Besonders hervorheben muss man die Detailplanung für Asphaltkeile. Wer von einem baulich getrennten Radweg schon einmal versucht hat direkt links in eine Seitenstraße abzubiegen, kennt die Problematik, dass man absteigen und das Rad die Bordsteinkante runterschieben müsste. Nicht so in Kopenhagen: eigentlich überall, wo man es benötigen könnte, sind passende Asphaltkeile installiert, die einen komfortabel auf die Fahrbahn leiten. So kann man trotz Hochbord-Radweg schnell links abbiegen. Die Umstellung von Deutschland, wo solche Keile sehr spärlich, ungern und oft auch noch völlig unpassend angelegt werden, hat etwas Zeit beansprucht. In Kopenhagen kann man davon ausgehen, dass überall wo es nötig ist, passende Keile vorhanden sind.
Auch bei der Wegeplanung achtet man darauf, Verbindungen zu schaffen. So gibt es sogar auf der Supercykelstier C94 ein Stück Zweirichtungsradweg. Nachdem die Verwunderung nachgelassen hatte, ist ein Asphaltkeil kurz vor dem Ende des Zweirichtungsabschnittes aufgefallen. Damit konnte man den Grund für diese für Kopenhagen untypische Maßnahme erkennen: es kam eine etwas versteckte Unterführung für Radfahrer von rechts, hier wollte man eine schnelle und direkte Verbindung schaffen. Durch die wie üblich klare Verkehrsführung und ausreichend Platz gab es auch hier keine Verwirrung.

§ ARBEITSAUFTRAG 1: Fasse den Absatz des Übungstextes, der mit „Auch bei der Wegeplanung“ beginnt, kürzer zusammen und behalte dabei seine wichtigsten Fakten bei.
§ ARBEITSAUFTRAG 2: Führe den Übungstext über Radwege in Kopenhagen nach seinem letzten Satz fort.

§ ANGEZEIGTE DATEN:
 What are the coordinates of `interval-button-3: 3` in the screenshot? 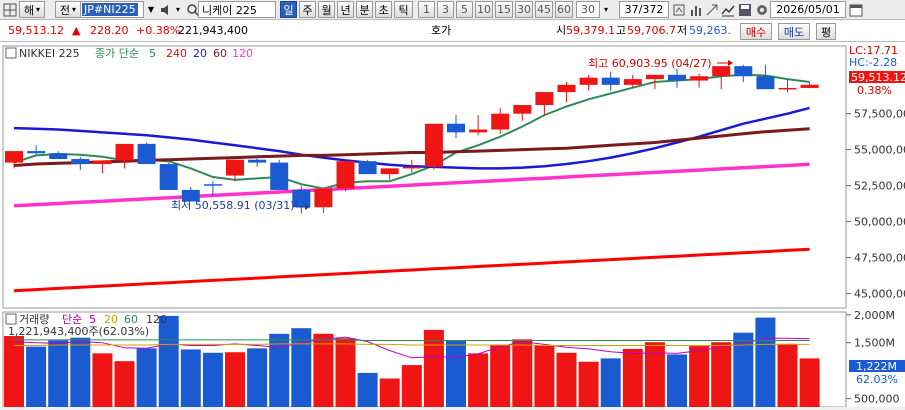 It's located at (446, 10).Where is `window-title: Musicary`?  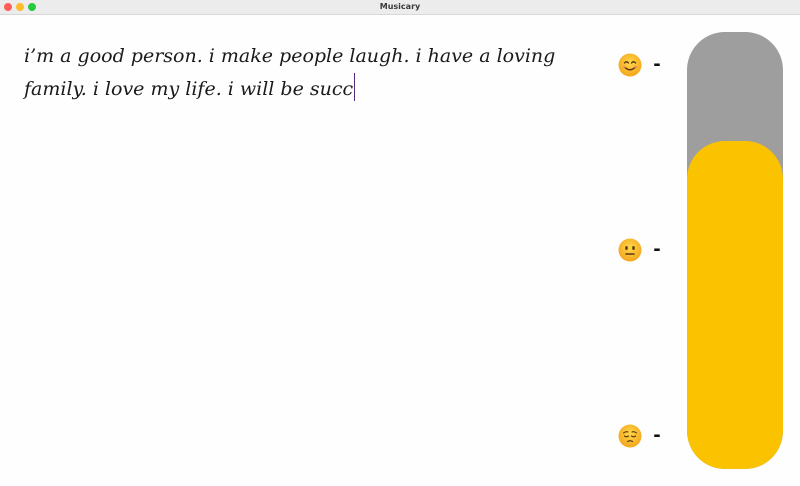
window-title: Musicary is located at coordinates (400, 6).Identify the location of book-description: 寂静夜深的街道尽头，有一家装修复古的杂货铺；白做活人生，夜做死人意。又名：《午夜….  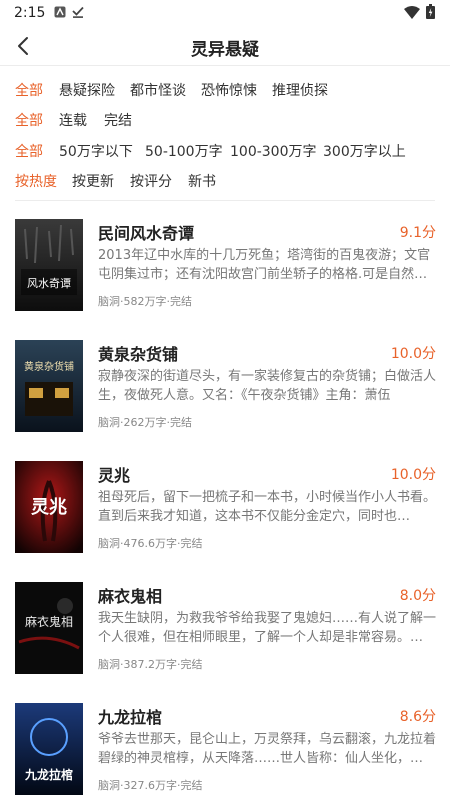
(267, 386).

§ ANTWORT 1: Bei der Wegeplanung achtet man darauf, Verbindungen zu schaffen. Deshalb gibt es sogar auf der Supercykelstier C94 ein Stück Zweirichtungsradweg, was für Kopenhagen untypisch ist. Ein Asphaltkeil kurz vor dem Ende dieses Abschnitts zeigt den Grund: Von rechts kommt eine etwas versteckte Unterführung für Radfahrer, die so schnell und direkt angebunden werden soll. Dank klarer Verkehrsführung und ausreichend Platz entsteht auch hier keine Verwirrung.

§ ANTWORT 2:
Parkplatzsituation
Man liest viel von der bewusst angespannten Parkplatzsituation für KFZ in Kopenhagen. Ganz nachvollziehen konnte ich das vor Ort allerdings nicht. Auch im zentrumsnahen Bereich gibt es überall öffentliche Stellflächen, die meist für zwei Stunden kostenfrei genutzt werden können. Nur wer länger parken möchte, muss bezahlen.
Überraschend war auch, wie viele freie Parkplätze es an nahezu jeder Ecke gab. Kein Vergleich zu Frankfurt, wo jeder freie Parkplatz hart umkämpft und im Innenstadtbereich oft nach wenigen Sekunden neu vergeben ist. Ob das an den vielen Leuten liegt, die kein Auto in Kopenhagen besitzen oder an zu vielen Parkplätzen?
Die Parkplatzsituation für Fahrräder ist dagegen deutlich angespannter. Die Stadt Frankfurt stellt, wo es irgendwie geht, möglichst viele brauchbare Fahrradbügel auf. Das ist in Kopenhagen anders. Die allermeisten Räder stehen auf den (ohnehin schmalen) Gehwegen und sind nicht an festen Gegenständen angeschlossen. Lediglich an einigen Stellen gibt es stationäre Fahrradständer, hier werden allerdings vorzugsweise die inzwischen in Deutschland in Verruf geratenen „Felgenbrecher“ eingesetzt.
Die Häuserwände sind nicht selten von abgestellten Fahrrädern aller Art gesäumt. Das ist weder diebstahlsicher noch schön oder aufgrund des verbleibenden Platzes gar für Fußgänger akzeptabel. Hier könnte Kopenhagen, wie Frankfurt, mit wenig Aufwand viel erreichen. Auch stünden mehr als genug KFZ-Stellplätze zur Verfügung, die umgewidmet werden könnten.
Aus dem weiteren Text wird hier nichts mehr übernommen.